> Dataset excerpt:
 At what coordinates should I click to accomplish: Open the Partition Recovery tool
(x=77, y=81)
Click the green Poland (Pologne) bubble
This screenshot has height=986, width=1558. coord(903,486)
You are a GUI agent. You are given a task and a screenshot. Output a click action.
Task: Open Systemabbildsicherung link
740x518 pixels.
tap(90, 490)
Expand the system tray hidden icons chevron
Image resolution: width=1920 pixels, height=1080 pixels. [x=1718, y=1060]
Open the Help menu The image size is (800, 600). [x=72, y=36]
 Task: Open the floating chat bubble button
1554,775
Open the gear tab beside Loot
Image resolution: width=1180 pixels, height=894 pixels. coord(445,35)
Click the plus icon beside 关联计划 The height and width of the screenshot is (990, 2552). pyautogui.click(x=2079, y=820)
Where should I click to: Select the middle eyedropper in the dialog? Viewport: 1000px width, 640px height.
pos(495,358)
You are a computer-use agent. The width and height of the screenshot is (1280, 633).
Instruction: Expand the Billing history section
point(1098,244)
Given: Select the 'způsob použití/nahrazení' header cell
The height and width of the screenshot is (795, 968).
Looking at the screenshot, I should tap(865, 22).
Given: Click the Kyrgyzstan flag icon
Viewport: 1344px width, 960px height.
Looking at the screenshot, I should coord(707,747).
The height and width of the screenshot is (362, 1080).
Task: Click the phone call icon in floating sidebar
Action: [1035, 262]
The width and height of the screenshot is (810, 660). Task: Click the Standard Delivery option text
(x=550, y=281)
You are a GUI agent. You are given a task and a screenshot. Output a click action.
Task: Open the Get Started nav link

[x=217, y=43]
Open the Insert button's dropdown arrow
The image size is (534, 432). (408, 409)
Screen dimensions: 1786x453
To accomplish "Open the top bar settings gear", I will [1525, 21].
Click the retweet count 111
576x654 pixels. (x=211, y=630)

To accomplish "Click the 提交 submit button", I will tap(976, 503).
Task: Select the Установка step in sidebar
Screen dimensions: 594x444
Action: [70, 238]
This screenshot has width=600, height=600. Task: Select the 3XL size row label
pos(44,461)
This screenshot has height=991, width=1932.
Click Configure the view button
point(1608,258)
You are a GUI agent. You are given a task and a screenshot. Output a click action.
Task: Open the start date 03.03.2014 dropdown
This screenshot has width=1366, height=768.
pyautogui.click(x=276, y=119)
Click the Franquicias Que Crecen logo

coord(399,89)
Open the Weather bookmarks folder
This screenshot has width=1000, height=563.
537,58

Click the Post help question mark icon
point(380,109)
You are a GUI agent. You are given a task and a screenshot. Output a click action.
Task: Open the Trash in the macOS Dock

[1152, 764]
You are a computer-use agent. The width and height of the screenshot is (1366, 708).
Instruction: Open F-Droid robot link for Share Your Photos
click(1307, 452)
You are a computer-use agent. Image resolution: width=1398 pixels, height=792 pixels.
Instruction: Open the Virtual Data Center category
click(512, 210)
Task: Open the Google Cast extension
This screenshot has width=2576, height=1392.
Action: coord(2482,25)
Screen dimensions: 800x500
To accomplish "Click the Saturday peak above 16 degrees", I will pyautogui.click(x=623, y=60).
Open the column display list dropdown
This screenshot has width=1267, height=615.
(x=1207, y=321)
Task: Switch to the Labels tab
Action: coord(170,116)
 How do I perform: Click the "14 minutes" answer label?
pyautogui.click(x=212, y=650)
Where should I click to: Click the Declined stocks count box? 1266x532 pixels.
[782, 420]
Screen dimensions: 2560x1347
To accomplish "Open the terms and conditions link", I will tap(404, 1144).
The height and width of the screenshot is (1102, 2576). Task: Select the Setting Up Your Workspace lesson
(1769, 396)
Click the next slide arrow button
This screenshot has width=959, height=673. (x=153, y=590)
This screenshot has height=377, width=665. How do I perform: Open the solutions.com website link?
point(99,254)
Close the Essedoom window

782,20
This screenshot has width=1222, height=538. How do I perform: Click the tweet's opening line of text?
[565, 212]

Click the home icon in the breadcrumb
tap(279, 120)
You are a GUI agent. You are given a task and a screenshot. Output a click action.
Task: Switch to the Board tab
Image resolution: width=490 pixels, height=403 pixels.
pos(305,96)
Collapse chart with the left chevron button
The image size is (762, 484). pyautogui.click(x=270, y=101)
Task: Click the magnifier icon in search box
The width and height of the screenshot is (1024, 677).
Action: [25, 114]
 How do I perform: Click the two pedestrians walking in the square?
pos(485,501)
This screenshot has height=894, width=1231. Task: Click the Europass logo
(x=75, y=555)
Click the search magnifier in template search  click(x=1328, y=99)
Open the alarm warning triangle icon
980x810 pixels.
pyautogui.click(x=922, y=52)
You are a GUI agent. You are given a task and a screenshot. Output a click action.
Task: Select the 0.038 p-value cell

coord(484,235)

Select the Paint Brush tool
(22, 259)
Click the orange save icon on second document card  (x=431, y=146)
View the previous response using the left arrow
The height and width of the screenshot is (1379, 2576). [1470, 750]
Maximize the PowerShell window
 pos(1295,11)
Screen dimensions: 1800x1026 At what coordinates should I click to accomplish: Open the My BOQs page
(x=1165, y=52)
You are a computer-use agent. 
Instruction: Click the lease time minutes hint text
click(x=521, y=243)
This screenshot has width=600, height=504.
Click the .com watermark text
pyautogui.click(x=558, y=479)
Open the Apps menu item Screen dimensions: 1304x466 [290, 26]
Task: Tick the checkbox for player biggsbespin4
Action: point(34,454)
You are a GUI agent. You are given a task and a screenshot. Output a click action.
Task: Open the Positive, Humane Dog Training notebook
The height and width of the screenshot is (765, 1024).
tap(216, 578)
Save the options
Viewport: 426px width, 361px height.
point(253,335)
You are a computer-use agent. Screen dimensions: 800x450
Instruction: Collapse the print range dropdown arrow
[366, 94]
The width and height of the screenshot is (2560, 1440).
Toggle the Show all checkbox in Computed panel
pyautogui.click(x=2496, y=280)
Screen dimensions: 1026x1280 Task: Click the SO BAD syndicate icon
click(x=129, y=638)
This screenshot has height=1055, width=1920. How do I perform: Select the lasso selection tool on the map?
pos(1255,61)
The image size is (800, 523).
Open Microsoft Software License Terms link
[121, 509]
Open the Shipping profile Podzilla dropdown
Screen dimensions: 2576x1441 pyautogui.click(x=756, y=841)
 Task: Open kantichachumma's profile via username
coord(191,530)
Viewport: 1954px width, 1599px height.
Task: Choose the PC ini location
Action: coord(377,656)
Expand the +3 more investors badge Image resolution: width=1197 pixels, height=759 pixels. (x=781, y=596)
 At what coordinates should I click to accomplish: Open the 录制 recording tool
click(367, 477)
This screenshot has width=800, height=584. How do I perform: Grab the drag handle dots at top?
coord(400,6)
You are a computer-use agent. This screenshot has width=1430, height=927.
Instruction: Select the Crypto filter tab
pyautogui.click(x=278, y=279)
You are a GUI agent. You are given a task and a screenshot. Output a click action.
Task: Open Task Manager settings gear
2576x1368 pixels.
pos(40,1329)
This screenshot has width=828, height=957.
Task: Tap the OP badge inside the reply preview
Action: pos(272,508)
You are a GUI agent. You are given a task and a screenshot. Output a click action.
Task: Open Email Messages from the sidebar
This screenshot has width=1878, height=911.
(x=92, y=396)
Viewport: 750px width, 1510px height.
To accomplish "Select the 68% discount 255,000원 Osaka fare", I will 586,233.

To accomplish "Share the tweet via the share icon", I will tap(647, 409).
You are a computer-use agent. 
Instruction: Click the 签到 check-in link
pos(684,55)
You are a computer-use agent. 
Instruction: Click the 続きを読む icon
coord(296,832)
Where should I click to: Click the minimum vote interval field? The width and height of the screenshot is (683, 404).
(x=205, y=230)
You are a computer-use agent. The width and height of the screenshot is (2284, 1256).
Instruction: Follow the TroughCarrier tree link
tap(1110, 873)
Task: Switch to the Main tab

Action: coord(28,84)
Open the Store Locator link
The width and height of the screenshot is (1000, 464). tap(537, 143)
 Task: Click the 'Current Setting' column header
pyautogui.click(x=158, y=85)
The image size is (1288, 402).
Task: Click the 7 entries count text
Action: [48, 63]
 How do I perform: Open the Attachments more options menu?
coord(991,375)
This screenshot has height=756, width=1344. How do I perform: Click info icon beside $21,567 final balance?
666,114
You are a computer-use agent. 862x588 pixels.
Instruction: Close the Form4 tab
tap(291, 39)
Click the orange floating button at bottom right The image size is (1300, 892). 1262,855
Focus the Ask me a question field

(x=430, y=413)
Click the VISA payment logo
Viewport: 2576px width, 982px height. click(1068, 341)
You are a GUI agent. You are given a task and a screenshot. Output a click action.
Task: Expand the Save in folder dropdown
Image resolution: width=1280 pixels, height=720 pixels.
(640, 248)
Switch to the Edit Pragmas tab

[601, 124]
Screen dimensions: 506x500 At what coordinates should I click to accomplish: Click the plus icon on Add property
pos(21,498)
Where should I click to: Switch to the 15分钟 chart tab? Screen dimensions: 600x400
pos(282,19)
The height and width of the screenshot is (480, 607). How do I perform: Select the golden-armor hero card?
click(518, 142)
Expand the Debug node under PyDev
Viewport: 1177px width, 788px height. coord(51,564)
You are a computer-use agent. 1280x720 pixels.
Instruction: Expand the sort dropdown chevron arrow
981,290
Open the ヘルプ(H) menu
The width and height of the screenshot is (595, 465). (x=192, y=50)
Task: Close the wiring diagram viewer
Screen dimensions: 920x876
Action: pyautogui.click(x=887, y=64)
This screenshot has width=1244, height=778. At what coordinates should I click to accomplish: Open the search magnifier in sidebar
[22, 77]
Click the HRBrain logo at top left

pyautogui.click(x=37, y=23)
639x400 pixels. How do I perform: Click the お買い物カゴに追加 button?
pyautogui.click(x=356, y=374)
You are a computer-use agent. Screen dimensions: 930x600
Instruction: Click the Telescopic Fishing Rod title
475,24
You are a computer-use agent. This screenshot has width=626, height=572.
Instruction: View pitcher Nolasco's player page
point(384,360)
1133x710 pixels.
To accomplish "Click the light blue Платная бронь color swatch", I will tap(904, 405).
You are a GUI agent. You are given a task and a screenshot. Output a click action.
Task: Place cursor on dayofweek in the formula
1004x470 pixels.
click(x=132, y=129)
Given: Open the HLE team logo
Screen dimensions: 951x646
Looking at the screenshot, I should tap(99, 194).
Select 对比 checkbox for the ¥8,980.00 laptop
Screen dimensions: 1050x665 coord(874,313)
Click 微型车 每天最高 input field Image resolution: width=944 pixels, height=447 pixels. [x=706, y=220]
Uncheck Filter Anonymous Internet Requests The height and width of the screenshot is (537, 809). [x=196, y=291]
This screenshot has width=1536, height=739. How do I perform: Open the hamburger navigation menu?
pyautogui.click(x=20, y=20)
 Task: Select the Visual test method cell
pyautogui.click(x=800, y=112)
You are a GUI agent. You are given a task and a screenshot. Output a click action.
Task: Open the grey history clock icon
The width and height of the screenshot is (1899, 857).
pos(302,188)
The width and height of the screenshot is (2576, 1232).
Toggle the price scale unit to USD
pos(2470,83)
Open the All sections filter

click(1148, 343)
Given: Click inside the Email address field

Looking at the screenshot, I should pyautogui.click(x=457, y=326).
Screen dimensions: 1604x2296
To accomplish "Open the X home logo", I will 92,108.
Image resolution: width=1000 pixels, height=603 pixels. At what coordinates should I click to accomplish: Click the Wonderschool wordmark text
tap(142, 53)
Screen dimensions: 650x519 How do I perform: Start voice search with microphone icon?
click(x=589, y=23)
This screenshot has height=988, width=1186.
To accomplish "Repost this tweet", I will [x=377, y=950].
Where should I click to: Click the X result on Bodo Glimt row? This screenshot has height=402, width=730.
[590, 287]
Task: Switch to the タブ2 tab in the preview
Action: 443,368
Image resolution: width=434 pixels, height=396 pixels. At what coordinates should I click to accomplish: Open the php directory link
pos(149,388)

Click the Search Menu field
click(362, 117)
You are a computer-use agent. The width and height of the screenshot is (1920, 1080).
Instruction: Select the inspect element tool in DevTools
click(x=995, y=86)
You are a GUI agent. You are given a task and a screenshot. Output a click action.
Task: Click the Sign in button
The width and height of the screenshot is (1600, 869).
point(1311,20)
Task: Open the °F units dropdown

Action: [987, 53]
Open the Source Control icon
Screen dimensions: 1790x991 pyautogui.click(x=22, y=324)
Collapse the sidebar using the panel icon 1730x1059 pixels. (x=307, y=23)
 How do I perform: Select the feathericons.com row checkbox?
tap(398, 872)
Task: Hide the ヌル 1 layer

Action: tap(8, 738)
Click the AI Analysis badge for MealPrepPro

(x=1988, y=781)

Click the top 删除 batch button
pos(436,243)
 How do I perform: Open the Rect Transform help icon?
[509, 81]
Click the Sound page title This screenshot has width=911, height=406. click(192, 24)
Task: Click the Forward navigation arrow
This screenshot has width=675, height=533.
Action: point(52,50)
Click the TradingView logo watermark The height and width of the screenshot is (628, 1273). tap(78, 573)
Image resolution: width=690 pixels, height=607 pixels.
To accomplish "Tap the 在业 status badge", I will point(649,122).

> Work to be completed: Retype the listing from its first line through the line containing "Image resolution: width=1920", including both of those lines.

> The completed task:
 At what coordinates should I click to accomplish: Open the Partition Recovery tool
(x=77, y=81)
Click the green Poland (Pologne) bubble
This screenshot has height=986, width=1558. coord(903,486)
You are a GUI agent. You are given a task and a screenshot. Output a click action.
Task: Open Systemabbildsicherung link
740x518 pixels.
tap(90, 490)
Expand the system tray hidden icons chevron
Image resolution: width=1920 pixels, height=1080 pixels. [x=1718, y=1060]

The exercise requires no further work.